Handling singular matrix with Mahalanobis

439 Views Asked by At

I have a data frame of groups for which I would like to calculate the Mahalanobis distance for each group.

I am trying to apply the Mahalanobis function to hundreds of groups and one particular group is causing an issue due to the small sample size (only two rows).

My data looks as follows:

foo <- data.frame(GRP = c("a","a","b","b","b"),X = c(1,1,15,12,50),
                      Y = c(2.17,12.44,50,70,100))

I have borrowed a function idea from here and it looks as follows:

auto.mahalanobis <- function(temp) {
 mahalanobis(temp, 
             center = colMeans(temp, na.rm=T), 
             cov = cov(temp, use="pairwise.complete.obs"),
             tol=1e-20,
             inverted = FALSE
             )
}

Based on a suggestion here I added the tol argument to the auto.mahalanobis function to avoid issues when calculating the covariance matrix with small numbers.

I then tried using this function with my data set and am getting the following error about singular matrices:

 z <- foo %>% group_by(GRP) %>% mutate(mahal = auto.mahalanobis(data.frame(X,Y)))

Error: Problem with `mutate()` input `mahal`.
x Lapack routine dgesv: system is exactly singular: U[1,1] = 0
i Input `mahal` is `auto.mahalanobis(data.frame(X, Y))`.
i The error occurred in group 1: GRP = "a".

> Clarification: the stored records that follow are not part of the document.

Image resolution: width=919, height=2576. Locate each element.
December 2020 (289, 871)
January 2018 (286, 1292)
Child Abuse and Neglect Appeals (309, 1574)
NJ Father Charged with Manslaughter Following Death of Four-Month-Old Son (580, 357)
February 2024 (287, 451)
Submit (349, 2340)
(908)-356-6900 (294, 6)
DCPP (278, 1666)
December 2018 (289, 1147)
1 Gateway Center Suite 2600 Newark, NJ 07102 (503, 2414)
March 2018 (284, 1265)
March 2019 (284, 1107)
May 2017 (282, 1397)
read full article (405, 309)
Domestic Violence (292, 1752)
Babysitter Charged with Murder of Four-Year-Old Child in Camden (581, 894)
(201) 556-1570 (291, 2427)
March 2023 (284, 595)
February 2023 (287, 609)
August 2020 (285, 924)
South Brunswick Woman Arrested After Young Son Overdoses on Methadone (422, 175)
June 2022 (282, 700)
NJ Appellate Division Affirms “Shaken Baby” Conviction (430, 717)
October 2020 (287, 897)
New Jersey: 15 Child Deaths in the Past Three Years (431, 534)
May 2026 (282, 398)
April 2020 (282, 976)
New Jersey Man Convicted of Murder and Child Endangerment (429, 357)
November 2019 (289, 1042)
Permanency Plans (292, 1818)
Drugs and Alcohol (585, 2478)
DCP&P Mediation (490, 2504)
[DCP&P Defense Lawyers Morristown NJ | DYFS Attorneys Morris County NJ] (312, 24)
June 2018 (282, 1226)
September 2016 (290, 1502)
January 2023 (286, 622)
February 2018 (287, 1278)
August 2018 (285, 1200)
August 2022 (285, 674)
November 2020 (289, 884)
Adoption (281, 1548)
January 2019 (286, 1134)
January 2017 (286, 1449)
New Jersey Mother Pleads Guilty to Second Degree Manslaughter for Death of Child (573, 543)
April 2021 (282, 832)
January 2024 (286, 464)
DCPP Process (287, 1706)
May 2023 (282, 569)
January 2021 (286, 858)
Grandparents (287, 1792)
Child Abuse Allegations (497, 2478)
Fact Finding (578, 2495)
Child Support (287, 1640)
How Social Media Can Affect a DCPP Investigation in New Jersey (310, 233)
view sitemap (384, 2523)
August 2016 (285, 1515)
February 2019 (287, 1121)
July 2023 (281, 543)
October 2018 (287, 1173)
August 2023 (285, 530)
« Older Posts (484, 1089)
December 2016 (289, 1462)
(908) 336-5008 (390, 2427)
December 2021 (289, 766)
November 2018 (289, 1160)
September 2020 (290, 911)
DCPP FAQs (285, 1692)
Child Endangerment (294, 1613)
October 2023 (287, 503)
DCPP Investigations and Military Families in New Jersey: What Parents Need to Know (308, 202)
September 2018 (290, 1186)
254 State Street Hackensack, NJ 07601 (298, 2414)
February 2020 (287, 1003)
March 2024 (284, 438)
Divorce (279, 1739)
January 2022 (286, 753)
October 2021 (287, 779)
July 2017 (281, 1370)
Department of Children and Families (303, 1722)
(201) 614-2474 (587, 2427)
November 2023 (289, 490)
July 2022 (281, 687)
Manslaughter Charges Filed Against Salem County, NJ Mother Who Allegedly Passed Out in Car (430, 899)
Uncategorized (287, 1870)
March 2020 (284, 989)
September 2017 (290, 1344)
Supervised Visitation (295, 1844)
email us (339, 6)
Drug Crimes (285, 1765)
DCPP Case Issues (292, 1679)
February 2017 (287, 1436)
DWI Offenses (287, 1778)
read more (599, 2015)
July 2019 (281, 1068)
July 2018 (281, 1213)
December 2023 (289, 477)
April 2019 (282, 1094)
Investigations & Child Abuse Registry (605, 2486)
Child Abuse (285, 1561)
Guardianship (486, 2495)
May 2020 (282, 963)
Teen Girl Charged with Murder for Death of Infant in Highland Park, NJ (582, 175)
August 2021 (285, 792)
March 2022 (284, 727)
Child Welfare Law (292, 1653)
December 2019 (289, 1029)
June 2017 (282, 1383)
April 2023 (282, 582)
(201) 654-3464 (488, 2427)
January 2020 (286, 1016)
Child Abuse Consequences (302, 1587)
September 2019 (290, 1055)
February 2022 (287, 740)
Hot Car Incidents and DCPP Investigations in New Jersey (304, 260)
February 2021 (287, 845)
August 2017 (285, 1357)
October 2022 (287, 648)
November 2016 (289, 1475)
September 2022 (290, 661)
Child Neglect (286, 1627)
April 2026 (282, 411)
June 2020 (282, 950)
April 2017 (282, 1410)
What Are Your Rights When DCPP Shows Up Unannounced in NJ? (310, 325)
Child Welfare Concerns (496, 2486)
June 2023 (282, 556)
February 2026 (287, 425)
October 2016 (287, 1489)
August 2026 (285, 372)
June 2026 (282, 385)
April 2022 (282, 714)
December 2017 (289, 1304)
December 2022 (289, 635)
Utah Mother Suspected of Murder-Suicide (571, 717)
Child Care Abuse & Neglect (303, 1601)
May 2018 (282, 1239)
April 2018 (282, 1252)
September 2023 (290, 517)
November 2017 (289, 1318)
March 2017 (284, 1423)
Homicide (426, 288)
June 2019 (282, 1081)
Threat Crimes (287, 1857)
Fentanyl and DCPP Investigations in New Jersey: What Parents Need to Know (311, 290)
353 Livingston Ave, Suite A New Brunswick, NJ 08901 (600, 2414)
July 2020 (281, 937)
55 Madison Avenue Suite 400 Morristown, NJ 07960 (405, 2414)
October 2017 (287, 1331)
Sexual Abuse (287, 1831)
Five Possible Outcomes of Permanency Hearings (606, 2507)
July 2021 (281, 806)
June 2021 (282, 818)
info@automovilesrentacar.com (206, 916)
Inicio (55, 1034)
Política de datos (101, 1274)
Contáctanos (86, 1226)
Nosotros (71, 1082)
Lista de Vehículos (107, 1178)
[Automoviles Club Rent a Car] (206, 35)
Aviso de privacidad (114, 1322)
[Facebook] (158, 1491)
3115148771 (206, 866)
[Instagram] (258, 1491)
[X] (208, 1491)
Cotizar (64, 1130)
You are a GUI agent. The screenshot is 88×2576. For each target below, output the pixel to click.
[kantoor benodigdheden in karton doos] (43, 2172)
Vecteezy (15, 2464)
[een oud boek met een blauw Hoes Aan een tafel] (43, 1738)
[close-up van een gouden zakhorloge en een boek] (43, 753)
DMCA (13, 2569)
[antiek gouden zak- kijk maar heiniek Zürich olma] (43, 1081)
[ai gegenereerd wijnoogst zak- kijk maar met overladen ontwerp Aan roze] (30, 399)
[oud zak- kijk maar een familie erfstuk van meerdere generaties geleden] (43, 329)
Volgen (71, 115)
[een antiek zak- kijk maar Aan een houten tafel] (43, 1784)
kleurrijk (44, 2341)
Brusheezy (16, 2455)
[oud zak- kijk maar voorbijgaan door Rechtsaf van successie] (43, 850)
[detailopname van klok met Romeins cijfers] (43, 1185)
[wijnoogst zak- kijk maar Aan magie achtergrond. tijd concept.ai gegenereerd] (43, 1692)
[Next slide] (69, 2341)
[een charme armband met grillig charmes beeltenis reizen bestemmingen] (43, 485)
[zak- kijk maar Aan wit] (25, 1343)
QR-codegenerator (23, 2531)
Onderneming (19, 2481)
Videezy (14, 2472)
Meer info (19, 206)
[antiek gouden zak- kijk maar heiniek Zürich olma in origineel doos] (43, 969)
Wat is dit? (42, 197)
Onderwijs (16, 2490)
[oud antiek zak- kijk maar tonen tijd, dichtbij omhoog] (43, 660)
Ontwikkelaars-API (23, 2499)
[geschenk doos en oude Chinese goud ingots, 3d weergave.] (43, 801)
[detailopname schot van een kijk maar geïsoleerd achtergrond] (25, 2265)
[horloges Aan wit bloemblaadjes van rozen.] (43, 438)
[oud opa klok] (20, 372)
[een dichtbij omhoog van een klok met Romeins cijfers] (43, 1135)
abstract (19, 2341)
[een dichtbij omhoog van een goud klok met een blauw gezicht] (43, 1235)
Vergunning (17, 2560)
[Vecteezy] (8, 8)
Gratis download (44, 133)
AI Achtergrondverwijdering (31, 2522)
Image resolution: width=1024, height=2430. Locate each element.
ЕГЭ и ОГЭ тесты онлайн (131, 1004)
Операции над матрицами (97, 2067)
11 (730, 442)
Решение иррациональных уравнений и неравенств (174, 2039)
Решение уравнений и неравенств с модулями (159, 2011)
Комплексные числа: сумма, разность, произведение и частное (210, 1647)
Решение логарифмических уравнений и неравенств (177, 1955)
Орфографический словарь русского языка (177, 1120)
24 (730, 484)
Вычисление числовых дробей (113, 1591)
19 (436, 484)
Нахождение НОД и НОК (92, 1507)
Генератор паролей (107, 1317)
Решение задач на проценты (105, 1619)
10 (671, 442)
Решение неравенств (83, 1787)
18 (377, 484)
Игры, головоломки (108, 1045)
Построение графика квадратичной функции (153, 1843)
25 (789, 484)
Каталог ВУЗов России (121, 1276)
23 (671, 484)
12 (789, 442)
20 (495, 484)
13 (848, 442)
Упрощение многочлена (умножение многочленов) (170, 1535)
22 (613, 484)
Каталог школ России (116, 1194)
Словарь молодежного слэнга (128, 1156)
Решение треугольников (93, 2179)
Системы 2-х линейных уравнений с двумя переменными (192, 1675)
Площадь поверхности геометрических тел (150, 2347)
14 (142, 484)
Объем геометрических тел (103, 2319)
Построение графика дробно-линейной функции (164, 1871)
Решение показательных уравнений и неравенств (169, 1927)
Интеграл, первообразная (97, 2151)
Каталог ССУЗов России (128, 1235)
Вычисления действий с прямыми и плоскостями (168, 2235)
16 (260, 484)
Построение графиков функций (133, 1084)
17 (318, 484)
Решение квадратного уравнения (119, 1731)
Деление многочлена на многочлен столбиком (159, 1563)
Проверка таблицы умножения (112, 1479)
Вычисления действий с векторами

The same function works well with other groups that have a larger sample sizes, is there a suggested way to fix this issue or to skip such groups when the sample is too small?

1

There are 1 best solutions below

0
On

The simplest way to do this would probably be:

auto.mahalanobis <- function(temp) {
 m <- try(silent=TRUE,
           mahalanobis(temp, 
             center = colMeans(temp, na.rm=TRUE), 
             cov = cov(temp, use="pairwise.complete.obs"),
             tol=1e-20,
             inverted = FALSE
             ))
 if (!inherits(m,"try-error")) return(m)
 return(rep(NA_real_, length(temp))
}

(untested: a Real Programmer would probably use tryCatch() instead)

If you think the problem is only going to occur when n==2 you could use an if clause, e.g. if (length(temp)<min_length) return(rep(NA_real_,length(temp))).

Alternatively you could make a hacked version of mahalanobis() that used a generalized inverse (MASS::ginv) instead of regular matrix inversion (solve); I think that might (?) work as a drop-in replacement, but haven't checked the math.